If you are assembling large genomes or have high coverage depth data in the future, you will probably need to submit your jobs to the "largemem" queue.

Velvet Output

Explore each output directory that was created by Velvet.

Checking the tail of the Log files in each of the output folders, we see lines like the following:

 The results...
Single Set
Median coverage depth = 2.657895
Final graph has 9748 nodes and n50 of 191, max 1427, total 1865207, using 281499/2314900 reads
Set with one group of reads at 50 coverage
Median coverage depth = 11.131337
Final graph has 265 nodes and n50 of 127102, max 397974, total 4558511, using 1464201/2314900 reads
Set with 2 groups of reads both at 25 coverage each
Median coverage depth = 11.109244
Final graph has 203 nodes and n50 of 698134, max 1032531, total 4585717, using 1465818/2314900 reads
Set with 3 groups of reads all at 20 coverage each
Median coverage depth = 13.353287
Final graph has 202 nodes and n50 of 698626, max 1139610, total 4602729, using 1758595/2777880 reads

With better read pairs that link more distant locations in the genome, there are fewer contigs, and contigs are are longer, giving us a more complete picture of linkage across the genome.

The complete E. coli genome is about 4.6 Mb. Why weren't we able to assemble it, even with this "perfect" data?

  Possibilities...
  1. Sometimes errors in reads lead to dead-ends in the graphs that are trimmed when they should not be.
  2. There are 7 nearly identical ribosomal RNA operons in E. coli spaced throughout the chromosome. Since each is >3000 bases, contigs cannot be connected across them using this data.

More assembly statistics: contig_stats.pl

The output file stats.txt contains information about every contig in the assembly, but it isn't sorted and can be a bit overwhelming.
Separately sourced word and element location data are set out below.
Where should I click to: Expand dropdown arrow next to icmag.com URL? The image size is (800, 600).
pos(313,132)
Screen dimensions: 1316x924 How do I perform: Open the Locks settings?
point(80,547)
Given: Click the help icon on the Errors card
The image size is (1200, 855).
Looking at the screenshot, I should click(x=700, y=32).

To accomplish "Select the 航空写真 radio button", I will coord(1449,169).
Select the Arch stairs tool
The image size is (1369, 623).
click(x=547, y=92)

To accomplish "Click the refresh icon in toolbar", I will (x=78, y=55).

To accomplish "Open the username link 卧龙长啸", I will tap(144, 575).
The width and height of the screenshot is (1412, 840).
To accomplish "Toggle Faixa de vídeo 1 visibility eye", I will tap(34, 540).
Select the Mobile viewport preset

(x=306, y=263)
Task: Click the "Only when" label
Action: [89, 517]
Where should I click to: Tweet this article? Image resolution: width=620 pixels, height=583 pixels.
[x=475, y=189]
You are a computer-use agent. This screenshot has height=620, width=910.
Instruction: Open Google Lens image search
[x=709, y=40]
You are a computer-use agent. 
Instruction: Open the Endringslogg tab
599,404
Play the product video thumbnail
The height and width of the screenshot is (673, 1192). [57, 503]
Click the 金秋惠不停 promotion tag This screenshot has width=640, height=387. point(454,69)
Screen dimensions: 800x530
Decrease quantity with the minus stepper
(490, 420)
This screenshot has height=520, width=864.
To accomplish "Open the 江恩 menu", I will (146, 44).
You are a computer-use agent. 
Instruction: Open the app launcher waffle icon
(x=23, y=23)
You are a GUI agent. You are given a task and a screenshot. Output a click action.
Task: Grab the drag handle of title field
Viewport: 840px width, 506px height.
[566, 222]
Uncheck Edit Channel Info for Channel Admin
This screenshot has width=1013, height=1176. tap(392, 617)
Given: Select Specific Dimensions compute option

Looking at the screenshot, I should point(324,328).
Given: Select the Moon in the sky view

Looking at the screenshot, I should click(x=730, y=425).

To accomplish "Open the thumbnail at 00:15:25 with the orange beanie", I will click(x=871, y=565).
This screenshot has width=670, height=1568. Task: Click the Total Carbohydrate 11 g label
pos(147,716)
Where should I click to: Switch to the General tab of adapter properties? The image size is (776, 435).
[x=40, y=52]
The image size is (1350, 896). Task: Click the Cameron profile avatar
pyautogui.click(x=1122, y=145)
You can generate some summary stats and graphs about each assembly using the contig_stats.pl script that we copied from  $BI/bin before luanching the idev session. You probably want to change into the directory of results for a specific assembly before running this command, since it generates several output files in the current working directory. Since you are on $SCRATCH and in a directory that is not in your path simply typing the command will not work. As such you need to explicitly tell the command line to launch the file like you have done with "commands" files in other tutorials.  You will need to copy the PNG files back to your computer to view it using scp.

 Need a hint?

Since you are moved into each of the results directories, you need to give the relevant location

Not still not sure? click here for the solution
./contig_stats.pl -plot -tool Velvet contigs.fa

Transfer back several of the different outputs into their own direcotry and being comparing them to determine which library and set of parameters seemed to work best.

What do I do now?

Many choices:

  1. Get a better assembly: maybe add a different library size, or go into a detailed genome completion project (commonly called "finishing") using a sequence assembly editor like consed or gap4 or AMOS. (Be careful though, the amount of data in NGS data sets can be very difficult for these programs to deal with, since many were designed for Sanger sequencing reads.) You may have a lot of PCR products to make to close gaps and/or to order and orient scaffolds. consed in particular makes this pretty easy, but it may still consume a lot more time and money than the initial shotgun assembly. You can identify some misassemblies by mapping the original reads to the assembly and then viewing them in IGV to look for discordant mate pairs, for example.
  2. Look for things: If you're just after a few homologs, an operon, etc. you're probably done. Most assemblers will be able to take 2x100 data and give you full gene sequences since these are non-repetitive and so assemble well. You can turn the contigs.fa into a blast database (formatdb or makeblastdb depending on which version of blast you have) and start blasting away.